Busy IPv4 trading continued through Q3 2016 with evidence of larger blocks starting to reappear in the marketplace. The global market continues to accelerate.
IPv4 market activity continues in earnest. As of the end of Q3 2016, the number of 8.3 transactions within the ARIN region has more than doubled compared to the number of transactions in all of 2015. As demonstrated in the chart below, the number of transactions is in inverse proportion to the volume of IPv4 addresses transferred, which is close to 13 million compared with almost double that transferred by this same time last year.
Last year the bulk of numbers transferred was due to a small number of high-volume transactions involving a handful of buyers. We’re seeing the same in 2016; however, unlike in 2015, most of that activity has occurred in the latter half of the year with a few larger blocks starting to make their way into the market.
The global market is also picking up pace. The number of inter-RIR transfers has already doubled, with a total of 71 inter-RIR transactions through Q3 2016 compared to 36 inter-RIR transactions in all of 2015. This growth is due mostly to RIPE NCC Inter-RIR transactions, which were not permitted until September 2015. In addition, the APNIC market has been fairly active.
There has been significant movement in pricing of /16s and larger blocks. At this time last year, /16s were selling at around $6.00 - $6.50 per number and large blocks were starting to creep toward $6 after hovering at the low $4 range. Due to increased demand and less easily available supply, prices are converging around $9- $10/number with the suggestion of higher prices to come.
Worldwide global native IPv6 connectivity hit 14% on October 1 with weekday connectivity in the 11-12% range. In our mid-year report we indicated that 15% deployment by year-end was a more likely outcome than our 2015 Annual IPv4 Market Report prediction. That’s looking to be the case – although that number might hit close to 16%.
We’ve now added 3 more countries to the “5% club” for IPv6 deployment – Australia, India, and most recently, Austria. There’s a good chance we’ll be adding Hungary, Saudi Arabia, South Korea, Vietnam and Zimbabwe (the first African nation) by the close of 2016. In terms of our existing club members, progress is a bit all over the map. Most are making slow but steady progress. A few others haven’t moved the needle much at all in the last few months. Even the U.S. appears a bit sluggish, hovering in the 28%-29% range all quarter. The Vyncke analysis continues to project that IPv6-enabled browsers will hit 50% deployment in August 2021. The Alexa top 1000 websites reachable over IPv6 climbed another 1% over last quarter, finally hitting 20% on October 12.

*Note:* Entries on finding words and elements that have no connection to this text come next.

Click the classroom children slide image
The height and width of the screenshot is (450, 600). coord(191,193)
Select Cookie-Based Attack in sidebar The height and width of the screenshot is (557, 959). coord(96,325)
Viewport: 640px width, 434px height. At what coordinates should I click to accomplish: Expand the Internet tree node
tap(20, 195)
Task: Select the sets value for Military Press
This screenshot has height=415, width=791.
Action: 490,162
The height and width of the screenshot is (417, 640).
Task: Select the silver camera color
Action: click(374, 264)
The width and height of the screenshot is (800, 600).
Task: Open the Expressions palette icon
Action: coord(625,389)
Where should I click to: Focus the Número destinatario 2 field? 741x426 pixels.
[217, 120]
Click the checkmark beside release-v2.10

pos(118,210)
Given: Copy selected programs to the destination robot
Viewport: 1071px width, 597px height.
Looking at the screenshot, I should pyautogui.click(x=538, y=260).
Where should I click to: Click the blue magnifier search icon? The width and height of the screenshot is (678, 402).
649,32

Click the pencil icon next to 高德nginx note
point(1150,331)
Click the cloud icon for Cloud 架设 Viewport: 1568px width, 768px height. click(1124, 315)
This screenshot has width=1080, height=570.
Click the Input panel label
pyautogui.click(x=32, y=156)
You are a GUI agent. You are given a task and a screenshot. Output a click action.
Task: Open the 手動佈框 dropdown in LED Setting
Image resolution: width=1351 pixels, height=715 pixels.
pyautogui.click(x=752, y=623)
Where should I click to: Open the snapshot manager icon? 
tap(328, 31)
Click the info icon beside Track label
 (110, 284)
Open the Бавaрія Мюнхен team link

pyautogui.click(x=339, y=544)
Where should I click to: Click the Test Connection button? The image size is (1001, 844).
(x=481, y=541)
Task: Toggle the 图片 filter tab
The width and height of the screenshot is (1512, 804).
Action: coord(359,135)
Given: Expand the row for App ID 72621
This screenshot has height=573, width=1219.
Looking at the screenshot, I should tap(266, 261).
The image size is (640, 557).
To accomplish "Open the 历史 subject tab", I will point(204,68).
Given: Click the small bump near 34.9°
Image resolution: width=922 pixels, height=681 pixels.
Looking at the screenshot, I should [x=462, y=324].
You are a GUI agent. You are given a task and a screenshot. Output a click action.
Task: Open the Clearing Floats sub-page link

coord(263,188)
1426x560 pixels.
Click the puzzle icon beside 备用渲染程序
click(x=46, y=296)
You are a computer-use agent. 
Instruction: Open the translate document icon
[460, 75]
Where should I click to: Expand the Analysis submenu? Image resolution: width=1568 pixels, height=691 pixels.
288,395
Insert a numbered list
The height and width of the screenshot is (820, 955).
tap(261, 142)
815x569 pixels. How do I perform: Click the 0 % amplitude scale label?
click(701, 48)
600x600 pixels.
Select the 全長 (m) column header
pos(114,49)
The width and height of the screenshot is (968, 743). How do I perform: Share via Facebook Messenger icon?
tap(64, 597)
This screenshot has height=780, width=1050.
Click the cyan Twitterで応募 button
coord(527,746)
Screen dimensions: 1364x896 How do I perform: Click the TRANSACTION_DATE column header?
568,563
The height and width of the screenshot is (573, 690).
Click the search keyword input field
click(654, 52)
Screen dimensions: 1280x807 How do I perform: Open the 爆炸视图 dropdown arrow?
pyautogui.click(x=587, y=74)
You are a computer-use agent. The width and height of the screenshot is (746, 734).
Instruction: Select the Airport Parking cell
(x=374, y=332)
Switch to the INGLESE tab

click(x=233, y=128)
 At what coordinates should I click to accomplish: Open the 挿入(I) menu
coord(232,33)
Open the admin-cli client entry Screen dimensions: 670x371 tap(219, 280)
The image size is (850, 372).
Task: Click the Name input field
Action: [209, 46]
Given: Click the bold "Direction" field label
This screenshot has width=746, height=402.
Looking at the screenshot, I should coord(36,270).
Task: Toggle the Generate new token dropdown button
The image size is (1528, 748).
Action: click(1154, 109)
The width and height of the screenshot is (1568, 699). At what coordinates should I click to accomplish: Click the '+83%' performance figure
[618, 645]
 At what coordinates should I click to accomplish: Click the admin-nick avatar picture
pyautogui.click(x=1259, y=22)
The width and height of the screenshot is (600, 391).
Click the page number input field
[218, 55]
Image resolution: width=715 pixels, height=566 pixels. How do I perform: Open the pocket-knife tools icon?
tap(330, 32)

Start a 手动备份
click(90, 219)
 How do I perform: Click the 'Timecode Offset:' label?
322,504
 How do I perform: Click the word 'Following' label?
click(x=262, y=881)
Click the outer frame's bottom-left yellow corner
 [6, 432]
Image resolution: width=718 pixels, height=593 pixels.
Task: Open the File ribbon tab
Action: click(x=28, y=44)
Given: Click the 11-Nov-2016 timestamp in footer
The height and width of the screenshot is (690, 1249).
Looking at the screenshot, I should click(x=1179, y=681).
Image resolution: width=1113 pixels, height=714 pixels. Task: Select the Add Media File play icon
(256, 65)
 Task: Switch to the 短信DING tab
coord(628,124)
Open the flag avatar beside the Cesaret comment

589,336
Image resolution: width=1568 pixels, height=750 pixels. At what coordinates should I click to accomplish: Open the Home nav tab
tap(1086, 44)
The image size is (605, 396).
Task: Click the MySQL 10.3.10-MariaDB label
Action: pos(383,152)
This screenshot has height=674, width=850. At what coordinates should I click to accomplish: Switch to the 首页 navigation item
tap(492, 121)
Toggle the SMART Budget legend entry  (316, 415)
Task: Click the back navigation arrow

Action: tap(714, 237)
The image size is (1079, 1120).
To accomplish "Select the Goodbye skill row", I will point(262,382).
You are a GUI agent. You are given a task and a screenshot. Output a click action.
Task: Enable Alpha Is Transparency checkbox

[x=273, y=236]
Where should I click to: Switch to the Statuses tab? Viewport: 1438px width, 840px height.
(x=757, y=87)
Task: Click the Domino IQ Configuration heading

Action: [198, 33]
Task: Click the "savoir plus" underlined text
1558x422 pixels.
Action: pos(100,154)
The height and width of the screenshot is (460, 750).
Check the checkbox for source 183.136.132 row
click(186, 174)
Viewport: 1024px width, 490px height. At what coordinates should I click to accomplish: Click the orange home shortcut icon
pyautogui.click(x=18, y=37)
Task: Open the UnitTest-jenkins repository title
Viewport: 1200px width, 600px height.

This time last year, the trade press was going wild over ARIN’s dwindling free pool supply. This year things are much quieter. Most articles address the challenges and benefits of IPv6 deployment. Of note, Geoff Huston’s report examining IPv6 performance finds connection failure is still a challenge for IPv6. An analysis of the commercial aspects of IPv6 adoption by a RIPE technical advisor continues to support a strong business case for IPv4. The NTIA issued a request for comment on the costs, benefits and challenges of IPv6 in order to help guide future efforts on IPv6 promotion. Two days earlier, NTIA announced that it would (finally) let the IANA functions contract expire as of October 1, thus completing the process of transferring the IANA functions to the Internet multistakeholder communities.